York Dance Works principal Catherine Finta says: When we were learning the routine online, it became a highlight – to dance, chat and have a social catch-up in what was quite a lonely time. 

Cast members celebrate the 100th performance of the 2025 tour of Calamity Jane with cake and balloons on the Grand Opera House stage stage on Wednesday

“Normally, we finish routines and move on to the next one, but with the stop/start uncertainty of the lockdowns, we worked on this one for longer than usual.  When we were finally able to, we wanted to perform this on stage, pink stetsons and all, and finally did in summer 2022.

“When we heard Calamity Jane was coming to York, we immediately booked a dance group outing to see the fabulous Carrie Hope Fletcher and the amazing cast.”

Wednesday’s matinee also marked the 100th performance of the Calamity Jane tour.
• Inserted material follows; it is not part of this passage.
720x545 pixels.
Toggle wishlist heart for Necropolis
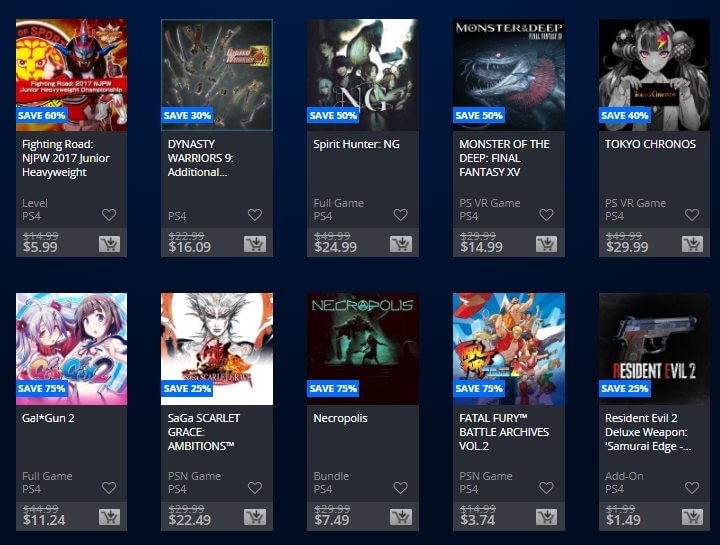(x=400, y=488)
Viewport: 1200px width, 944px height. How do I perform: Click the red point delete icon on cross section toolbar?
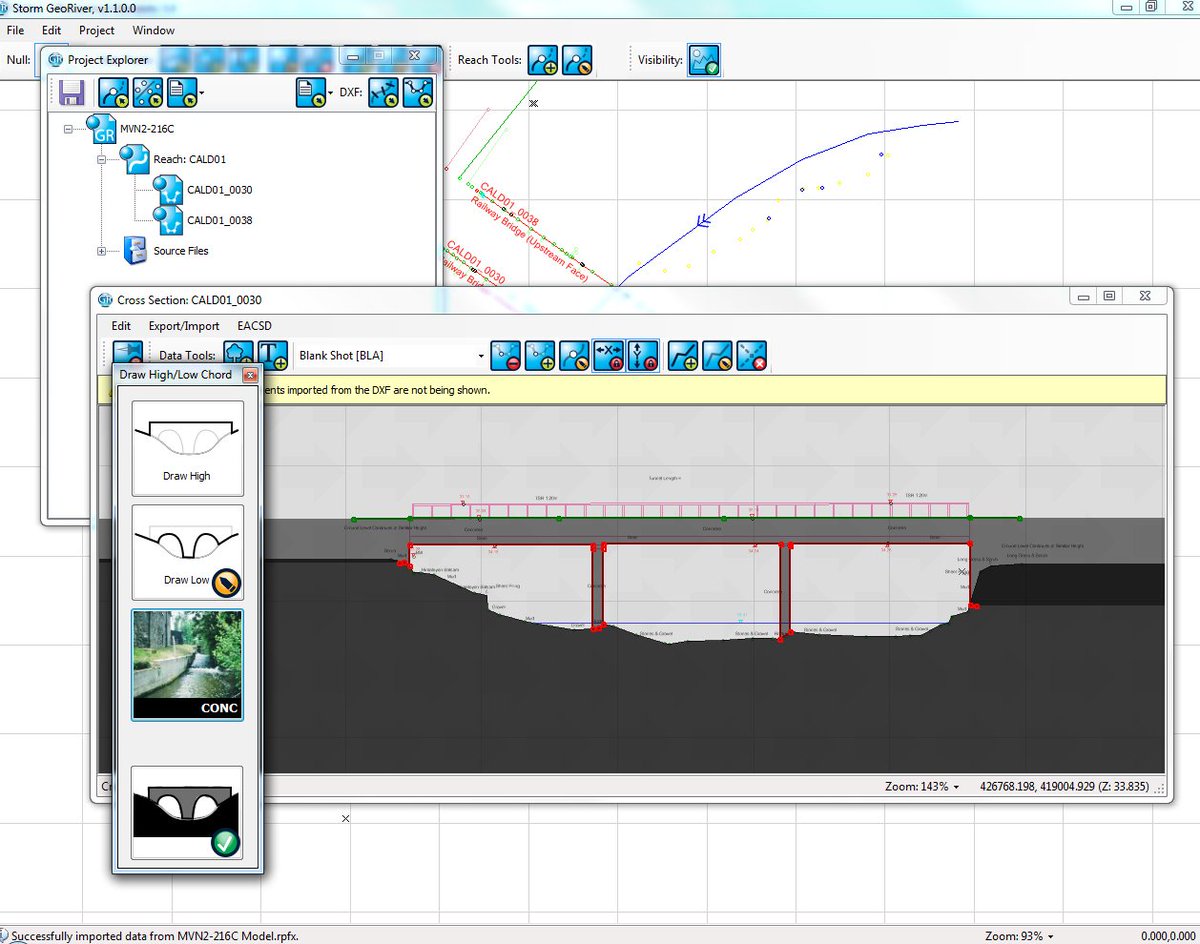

Among the cast is Samuel Holmes, who plays Francis Fryer, having last appeared at the Cumberland Street theatre in the 2012 tour of Monty Python’s Spamalot.

“I’m very excited to be doing our 100th performance, especially in such a beautiful theatre,” he says. “It’s a very special theatre with lots of special memories for me.  The audiences are so amazing, and the reactions to the performances have been brilliant.  So, if you can get a ticket, come down and see us as we’d love to celebrate the hoedown and the party with you”.